Unit Selection with Nonbinary Treatment and Effect

Authors: Ang Li, Judea Pearl

AAAI 2024 | Conference PDF | Archive PDF | Plain Text | LLM Run Details

Reproducibility Variable Result LLM Response
Research Type Experimental In this section, we show the quality of the bounds of the benefit function obtained by Theorem 2 using four common benefit vectors. First, we set m = 2 (i.e., X has two values) and n = 3 (i.e., Y has three values). ... We randomly generated 1000 populations where each population consists of different fractions of nine response types of individuals. For each population, we then generated sample distributions (observational data and experimental data) compatible with the fractions of response types (see the appendix for the generating algorithm). ... For a sample population i, let [ai, bi] be the bounds of the benefit function from the proposed theorem.

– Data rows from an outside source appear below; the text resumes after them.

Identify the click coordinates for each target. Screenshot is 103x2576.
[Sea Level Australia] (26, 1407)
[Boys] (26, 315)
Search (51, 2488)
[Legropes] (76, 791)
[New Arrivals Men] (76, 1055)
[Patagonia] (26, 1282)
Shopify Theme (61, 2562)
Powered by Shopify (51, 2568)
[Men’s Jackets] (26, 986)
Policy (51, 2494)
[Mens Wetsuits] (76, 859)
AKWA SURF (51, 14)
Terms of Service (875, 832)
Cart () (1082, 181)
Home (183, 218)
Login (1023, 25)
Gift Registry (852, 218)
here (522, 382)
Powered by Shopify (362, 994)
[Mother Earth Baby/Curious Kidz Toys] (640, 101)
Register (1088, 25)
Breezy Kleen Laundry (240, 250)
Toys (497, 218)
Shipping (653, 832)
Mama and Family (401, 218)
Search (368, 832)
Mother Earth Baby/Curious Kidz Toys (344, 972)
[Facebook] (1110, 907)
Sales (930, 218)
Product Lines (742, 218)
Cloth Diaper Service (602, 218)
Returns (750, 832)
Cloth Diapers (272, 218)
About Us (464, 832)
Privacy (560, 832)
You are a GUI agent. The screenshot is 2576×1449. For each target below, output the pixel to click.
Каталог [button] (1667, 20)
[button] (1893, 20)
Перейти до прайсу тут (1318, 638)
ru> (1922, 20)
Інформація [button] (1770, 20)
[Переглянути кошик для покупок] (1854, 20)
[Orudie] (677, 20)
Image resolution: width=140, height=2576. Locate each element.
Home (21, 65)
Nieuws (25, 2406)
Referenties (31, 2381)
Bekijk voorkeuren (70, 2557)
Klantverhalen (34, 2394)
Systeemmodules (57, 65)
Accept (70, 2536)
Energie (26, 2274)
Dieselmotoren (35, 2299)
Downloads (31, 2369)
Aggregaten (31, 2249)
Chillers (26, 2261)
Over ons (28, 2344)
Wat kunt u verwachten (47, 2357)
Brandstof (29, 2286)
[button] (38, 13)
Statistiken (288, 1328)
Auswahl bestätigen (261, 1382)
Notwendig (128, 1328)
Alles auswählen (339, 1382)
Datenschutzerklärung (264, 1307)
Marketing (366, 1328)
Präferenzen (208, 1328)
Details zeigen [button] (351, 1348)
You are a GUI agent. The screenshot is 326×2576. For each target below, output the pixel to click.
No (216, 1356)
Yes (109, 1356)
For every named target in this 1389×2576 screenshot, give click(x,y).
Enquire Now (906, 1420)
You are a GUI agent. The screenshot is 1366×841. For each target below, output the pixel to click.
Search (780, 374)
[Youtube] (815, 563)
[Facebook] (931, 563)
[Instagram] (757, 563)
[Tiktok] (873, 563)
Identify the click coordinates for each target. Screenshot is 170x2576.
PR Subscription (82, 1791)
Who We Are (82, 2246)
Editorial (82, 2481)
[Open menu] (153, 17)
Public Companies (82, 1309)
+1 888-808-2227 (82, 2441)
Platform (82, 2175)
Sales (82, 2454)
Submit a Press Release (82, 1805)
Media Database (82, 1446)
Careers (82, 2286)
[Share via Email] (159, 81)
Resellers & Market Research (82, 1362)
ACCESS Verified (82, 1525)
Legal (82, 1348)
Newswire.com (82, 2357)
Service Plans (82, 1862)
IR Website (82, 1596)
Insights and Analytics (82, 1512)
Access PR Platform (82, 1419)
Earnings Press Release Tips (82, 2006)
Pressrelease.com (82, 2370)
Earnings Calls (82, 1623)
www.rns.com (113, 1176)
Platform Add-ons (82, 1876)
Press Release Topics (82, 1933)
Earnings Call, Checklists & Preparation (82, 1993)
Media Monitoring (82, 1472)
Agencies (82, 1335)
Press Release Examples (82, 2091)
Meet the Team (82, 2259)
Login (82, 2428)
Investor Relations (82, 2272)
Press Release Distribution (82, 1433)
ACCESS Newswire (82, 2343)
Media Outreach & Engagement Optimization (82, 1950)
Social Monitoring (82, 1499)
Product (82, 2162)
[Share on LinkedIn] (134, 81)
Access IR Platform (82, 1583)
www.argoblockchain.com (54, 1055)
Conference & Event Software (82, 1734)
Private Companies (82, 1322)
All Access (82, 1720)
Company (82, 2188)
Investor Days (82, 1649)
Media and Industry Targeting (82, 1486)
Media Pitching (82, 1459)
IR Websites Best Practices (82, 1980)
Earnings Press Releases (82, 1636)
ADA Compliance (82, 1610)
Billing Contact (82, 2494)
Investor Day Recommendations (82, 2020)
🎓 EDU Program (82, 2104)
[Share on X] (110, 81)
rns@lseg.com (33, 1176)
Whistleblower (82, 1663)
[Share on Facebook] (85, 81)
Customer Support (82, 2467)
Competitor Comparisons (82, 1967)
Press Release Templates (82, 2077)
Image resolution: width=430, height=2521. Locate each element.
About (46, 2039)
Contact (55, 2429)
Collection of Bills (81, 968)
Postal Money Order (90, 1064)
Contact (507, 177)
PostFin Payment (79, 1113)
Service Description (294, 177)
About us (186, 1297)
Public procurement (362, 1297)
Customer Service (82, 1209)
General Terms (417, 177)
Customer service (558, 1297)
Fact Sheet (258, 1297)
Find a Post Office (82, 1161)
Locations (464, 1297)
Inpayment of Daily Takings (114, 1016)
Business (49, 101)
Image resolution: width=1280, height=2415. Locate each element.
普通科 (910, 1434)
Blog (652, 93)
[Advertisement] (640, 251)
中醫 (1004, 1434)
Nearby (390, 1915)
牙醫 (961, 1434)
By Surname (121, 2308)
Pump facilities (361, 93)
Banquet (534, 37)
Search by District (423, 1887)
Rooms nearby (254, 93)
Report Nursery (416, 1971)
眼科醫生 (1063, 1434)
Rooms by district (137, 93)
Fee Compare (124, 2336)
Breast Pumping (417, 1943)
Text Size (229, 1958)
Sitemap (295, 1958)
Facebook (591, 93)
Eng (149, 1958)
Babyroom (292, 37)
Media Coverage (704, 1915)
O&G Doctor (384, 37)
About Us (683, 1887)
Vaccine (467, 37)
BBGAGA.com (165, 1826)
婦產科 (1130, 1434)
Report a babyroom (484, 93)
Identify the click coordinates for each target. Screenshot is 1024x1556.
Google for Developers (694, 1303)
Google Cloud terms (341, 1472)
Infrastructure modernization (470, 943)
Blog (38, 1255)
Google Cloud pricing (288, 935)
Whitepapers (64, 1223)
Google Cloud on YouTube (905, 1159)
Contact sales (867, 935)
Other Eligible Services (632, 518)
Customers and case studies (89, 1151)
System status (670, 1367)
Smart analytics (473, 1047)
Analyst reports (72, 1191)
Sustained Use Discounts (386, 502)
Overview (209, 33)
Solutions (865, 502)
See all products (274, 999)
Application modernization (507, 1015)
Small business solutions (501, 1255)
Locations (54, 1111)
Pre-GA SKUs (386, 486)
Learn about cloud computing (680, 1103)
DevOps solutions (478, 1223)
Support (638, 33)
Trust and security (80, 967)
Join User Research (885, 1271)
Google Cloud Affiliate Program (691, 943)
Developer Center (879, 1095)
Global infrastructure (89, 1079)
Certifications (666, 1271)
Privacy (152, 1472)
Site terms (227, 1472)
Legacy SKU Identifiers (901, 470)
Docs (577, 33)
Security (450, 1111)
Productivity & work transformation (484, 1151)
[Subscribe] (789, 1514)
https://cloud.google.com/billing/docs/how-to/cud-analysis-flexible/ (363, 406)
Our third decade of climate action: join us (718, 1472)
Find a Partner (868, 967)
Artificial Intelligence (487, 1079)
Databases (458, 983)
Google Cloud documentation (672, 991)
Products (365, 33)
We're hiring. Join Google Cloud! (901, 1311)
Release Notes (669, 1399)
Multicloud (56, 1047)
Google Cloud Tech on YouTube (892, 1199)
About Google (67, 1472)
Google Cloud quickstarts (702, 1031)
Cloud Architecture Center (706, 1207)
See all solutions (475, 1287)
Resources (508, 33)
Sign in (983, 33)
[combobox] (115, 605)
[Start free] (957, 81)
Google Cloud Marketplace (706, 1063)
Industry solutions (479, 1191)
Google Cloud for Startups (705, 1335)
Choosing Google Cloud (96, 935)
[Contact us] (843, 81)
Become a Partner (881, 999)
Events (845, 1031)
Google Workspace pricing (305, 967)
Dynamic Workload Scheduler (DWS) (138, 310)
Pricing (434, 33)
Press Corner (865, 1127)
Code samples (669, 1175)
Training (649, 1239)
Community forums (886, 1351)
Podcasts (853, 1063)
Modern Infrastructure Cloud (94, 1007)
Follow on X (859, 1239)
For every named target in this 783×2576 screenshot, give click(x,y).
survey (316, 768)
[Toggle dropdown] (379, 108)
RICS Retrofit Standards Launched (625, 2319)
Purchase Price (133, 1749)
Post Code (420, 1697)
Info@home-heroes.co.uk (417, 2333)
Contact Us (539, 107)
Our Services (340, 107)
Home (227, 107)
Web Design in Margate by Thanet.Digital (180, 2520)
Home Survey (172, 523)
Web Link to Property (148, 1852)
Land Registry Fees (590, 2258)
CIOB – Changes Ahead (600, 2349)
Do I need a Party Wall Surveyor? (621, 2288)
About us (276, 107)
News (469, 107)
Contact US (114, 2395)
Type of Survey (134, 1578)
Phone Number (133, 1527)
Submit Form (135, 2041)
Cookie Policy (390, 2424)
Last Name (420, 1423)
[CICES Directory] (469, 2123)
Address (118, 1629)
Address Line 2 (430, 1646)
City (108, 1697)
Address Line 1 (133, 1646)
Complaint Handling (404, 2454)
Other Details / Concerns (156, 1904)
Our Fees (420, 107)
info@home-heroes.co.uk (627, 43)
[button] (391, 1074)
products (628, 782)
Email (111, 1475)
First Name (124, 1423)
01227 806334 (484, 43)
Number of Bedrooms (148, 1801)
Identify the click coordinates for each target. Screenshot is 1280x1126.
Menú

We summarized the following criteria for each population as illustrated in Figure 1: lower bound : ai; upper bound : bi; midpoint : (ai + bi)/2; real benefit : dot product of the benefit vector and the fractions of response types; Table 1: Experimental data of the clinical study. Here, 600 people were forced to take the vaccine and 600 people were forced to take no vaccine. Table 2: Observational data of the clinical study. Here, 1200 people were free to access the vaccine. 953 people chose to take the vaccine and 247 people chose to take no vaccine.
Researcher Affiliation Academia 1Department of Computer Science, Florida State University 2Cognitive Systems Laboratory, Department of Computer Science, University of California, Los Angeles angli@cs.fsu.edu, judea@cs.ucla.edu
Pseudocode Yes Algorithm 1: Check identifiability of the benefit function; Algorithm 2: Compute the bounds of the benefit function
Open Source Code No The paper does not contain any statement about releasing source code or a link to a code repository for the methodology described.
Open Datasets No The paper describes experimental and observational data from a clinical study summarized in Tables 1 and 2, and details a data generation process for simulations. However, it does not provide concrete access information (link, DOI, repository, or formal citation with access details) for these datasets.
Dataset Splits No The paper uses experimental and observational data, and also describes a data generation process for simulations, but it does not specify any train/validation/test splits, percentages, or sample counts for reproducibility.
Hardware Specification No The paper does not provide any specific hardware details such as GPU/CPU models, memory, or cloud instance types used for running its experiments.
Software Dependencies No The paper does not specify any software names with version numbers or particular solver versions required to reproduce the work.
Experiment Setup No The paper defines the problem and benefit function, and describes data generation for simulations, but it does not provide specific experimental setup details such as hyperparameters, optimizer settings, or other concrete training configurations.